Eating disorders have increased in frequency, possibly as a consequence of society's emphasis and preoccupation with thinness. Eating disorders are multifactorial conditions linked to genetic, traumatic, and nutritional causes. In North America, anorexia nervosa and bulimia nervosa are the two most common eating disorders. They predominantly affect women.
Anorexia nervosa is a psychiatric condition in which people intentionally starve themselves because of a false belief that they are fat, or for fear of becoming obese. In reality, they are almost always underweight or of normal weight when the condition starts. It is estimated that more than 90% of all those diagnosed with anorexia nervosa are women, often from middle and upper socioeconomic backgrounds. This disorder usually starts in the years between adolescence and young adulthood, with the average age at onset of 14 years. Anorexia nervosa afflicts about 1 in 100,000 people in the population at large, but the rate is believed to be higher among Caucasian adolescent girls, about 1 in 200.

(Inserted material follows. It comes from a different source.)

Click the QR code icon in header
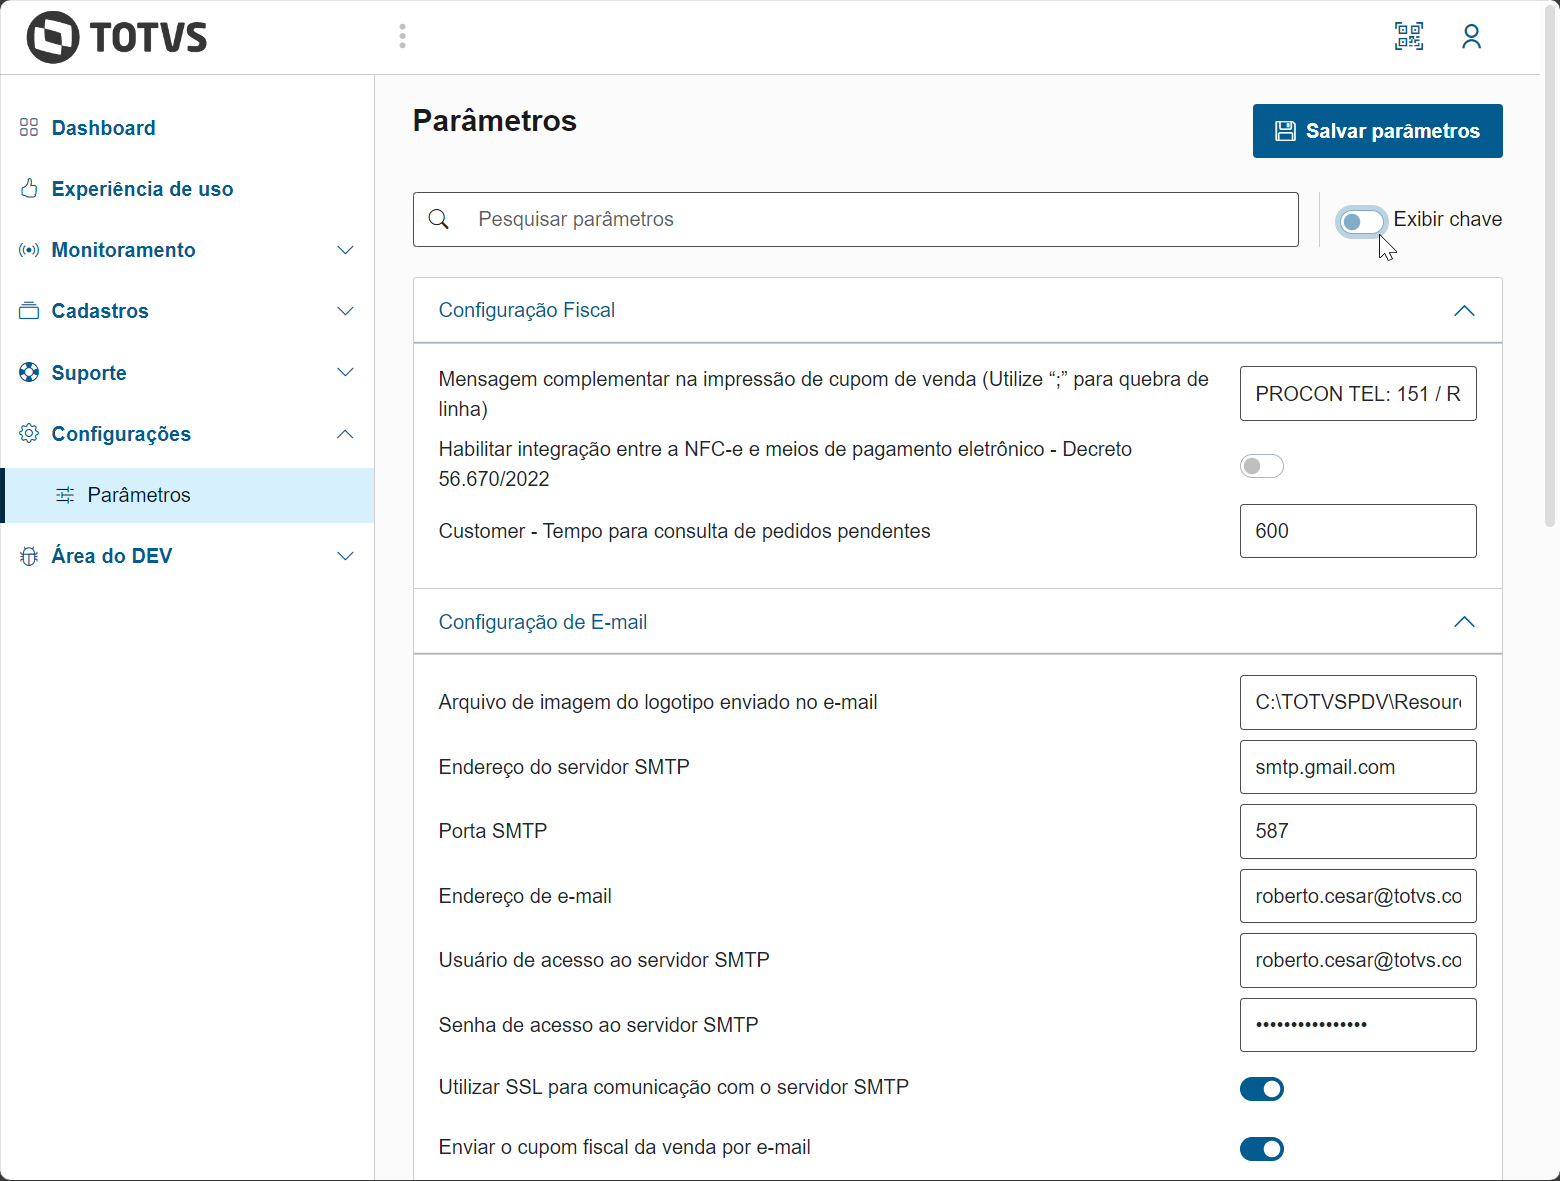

Bulimia nervosa is an eating disorder characterized by uncontrolled or compulsive binge eating, usually followed by inappropriate ways of trying to get rid of the food. Most often, this involves purging by self-induced vomiting or abuse of laxatives, enemas, or diuretics. It's also sometimes called the "binge-purge syndrome." Some people with bulimia don't purge, but will overeat (consuming as many as 20,000 calories at one time) and then compensate for binge-eating sessions with other behaviors such as fasting or over-exercising. A person with bulimia may secretly binge anywhere from twice a week to several times a day. In most cases, binge eating is followed by purging. A person with bulimia may use as many as 20 or more laxatives at a time.
Bulimia commonly appears in the latter part of adolescence or early adulthood, but it can develop at an earlier or later age. Like anorexia, bulimia predominantly affects young, Caucasian, middle- and upper-class women. At some point in their lifetime, approximately 0.5% to 4% of women experience anorexia and between 1% and 4% experience bulimia.
Eating disorders are generally viewed as being psychological in origin. But, like depression, schizophrenia, and bipolar affective disorder, they are currently believed to have many causes - including genetic and functional changes in the brain. People suffering from anorexia and bulimia have preoccupations with body image, weight, and eating. They also have a distorted personal body image and a fear of fatness and weight gain.
Although cultural factors have an influence on the development of eating disorders, they appear to stem from multiple factors. There's been a lot of debate about the role of faulty parenting and dysfunctional family environments in relation to eating disorders. Genetic and hormonal factors are believed to play significant roles; people with eating disorders are believed to have a genetic predisposition to the illness. Individuals who have a family history of depression, alcohol abuse, obesity, or eating disorders are at higher risk for anorexia nervosa and bulimia nervosa. There also appears to be a neurologic relationship between eating behavior patterns (such as dieting and starvation) and the nervous and hormonal systems, since hunger, food cravings, and feelings of fullness are controlled by certain areas of the brain and involve a number of digestive hormones.